**DIRECTIONS FOR THIS TASK:**
Find the line with "Task: Open search with the magnifier icon" in the records below, then please transcribe it and every later line exactly, omitting the pictures and adding nothing.

[Opening SOURCE MATERIAL section]

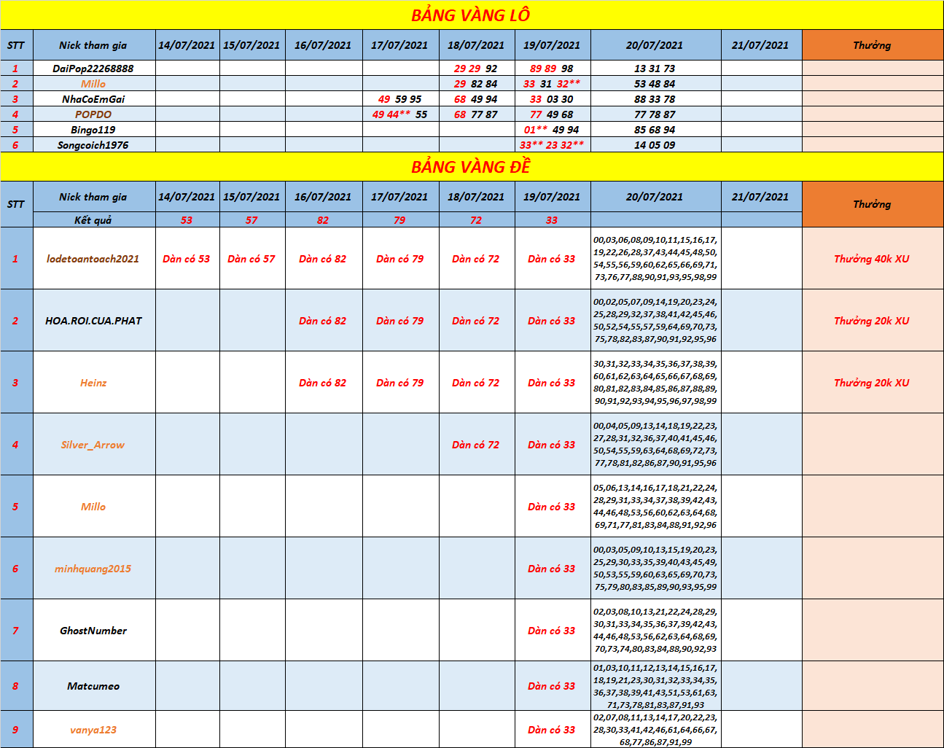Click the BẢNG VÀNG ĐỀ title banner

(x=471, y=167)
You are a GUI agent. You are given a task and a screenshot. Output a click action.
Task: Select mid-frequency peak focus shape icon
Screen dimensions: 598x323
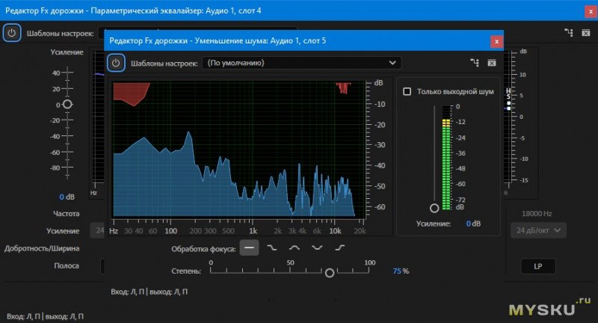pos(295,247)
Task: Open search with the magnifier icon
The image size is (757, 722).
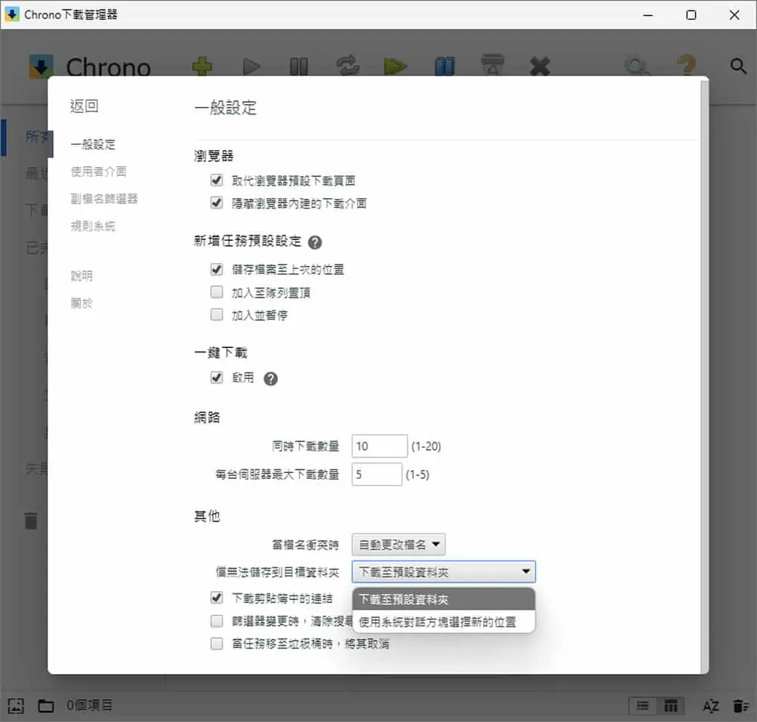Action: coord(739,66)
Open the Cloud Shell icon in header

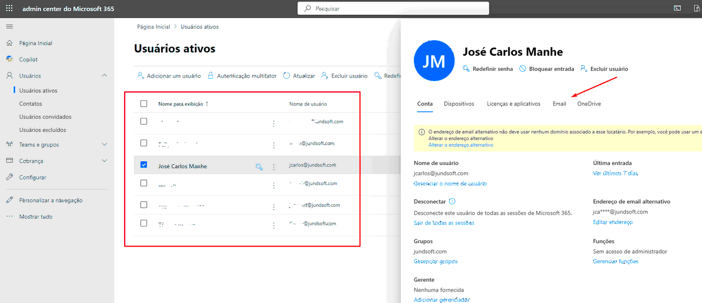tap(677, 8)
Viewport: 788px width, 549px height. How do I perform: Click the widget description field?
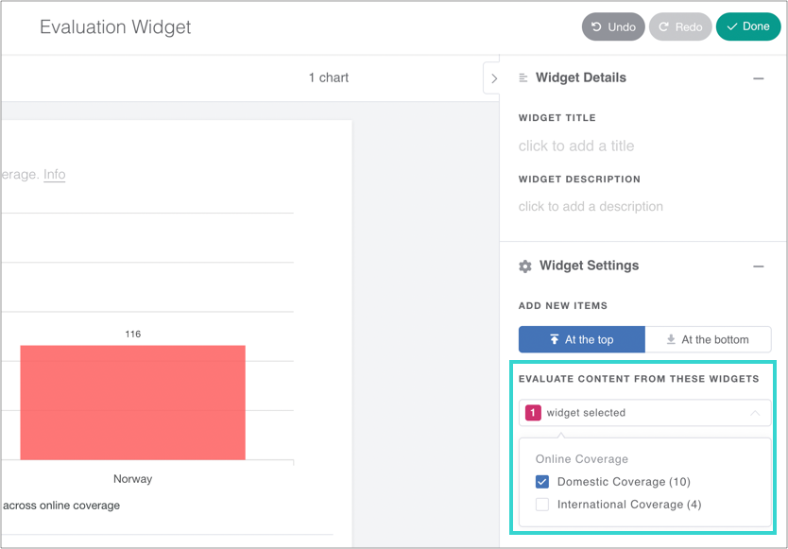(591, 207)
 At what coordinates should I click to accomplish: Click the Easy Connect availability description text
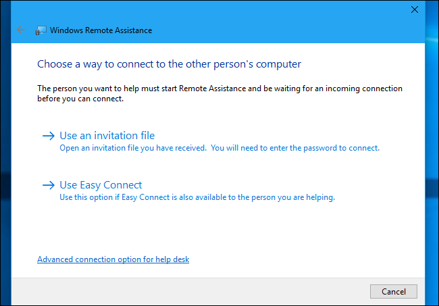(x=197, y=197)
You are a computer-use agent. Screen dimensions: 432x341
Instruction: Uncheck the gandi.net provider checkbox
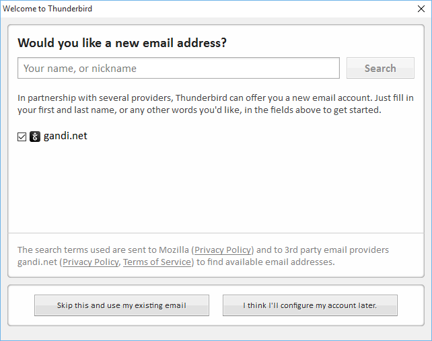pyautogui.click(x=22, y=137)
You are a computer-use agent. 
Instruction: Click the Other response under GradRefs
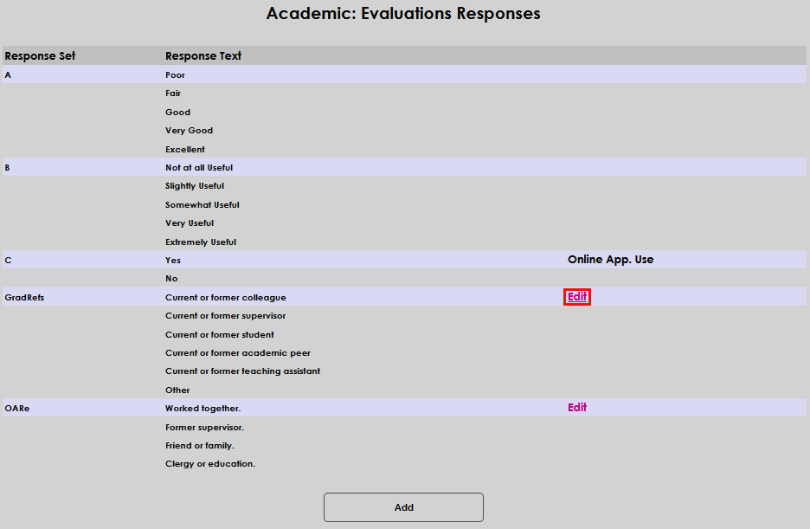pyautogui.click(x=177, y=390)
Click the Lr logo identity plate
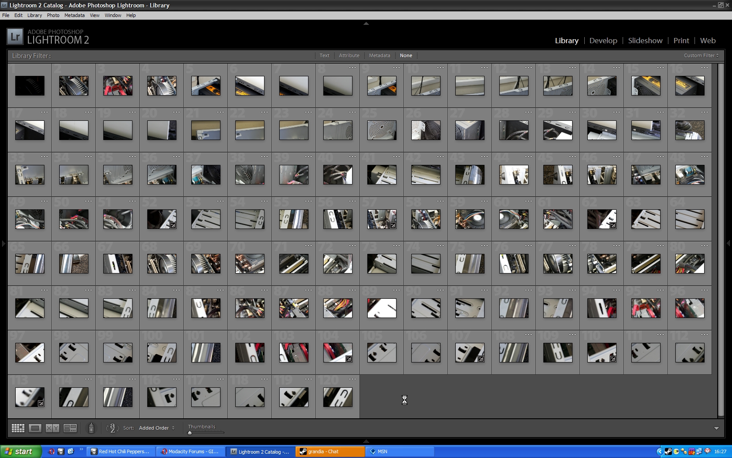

[Closing SOURCE MATERIAL section]

**RESULT FOR THIS TASK:**
Task: Open search with the magnifier icon
The image size is (757, 722).
Action: coord(739,66)
Open the Cloud Shell icon in header

tap(677, 8)
Viewport: 788px width, 549px height. How do I perform: Click the widget description field?
(591, 207)
 At what coordinates should I click to accomplish: Click the Easy Connect availability description text
(x=197, y=197)
You are a computer-use agent. Screen dimensions: 432x341
Instruction: Uncheck the gandi.net provider checkbox
pyautogui.click(x=22, y=137)
You are a computer-use agent. 
Instruction: Click the Other response under GradRefs
pyautogui.click(x=177, y=390)
Click the Lr logo identity plate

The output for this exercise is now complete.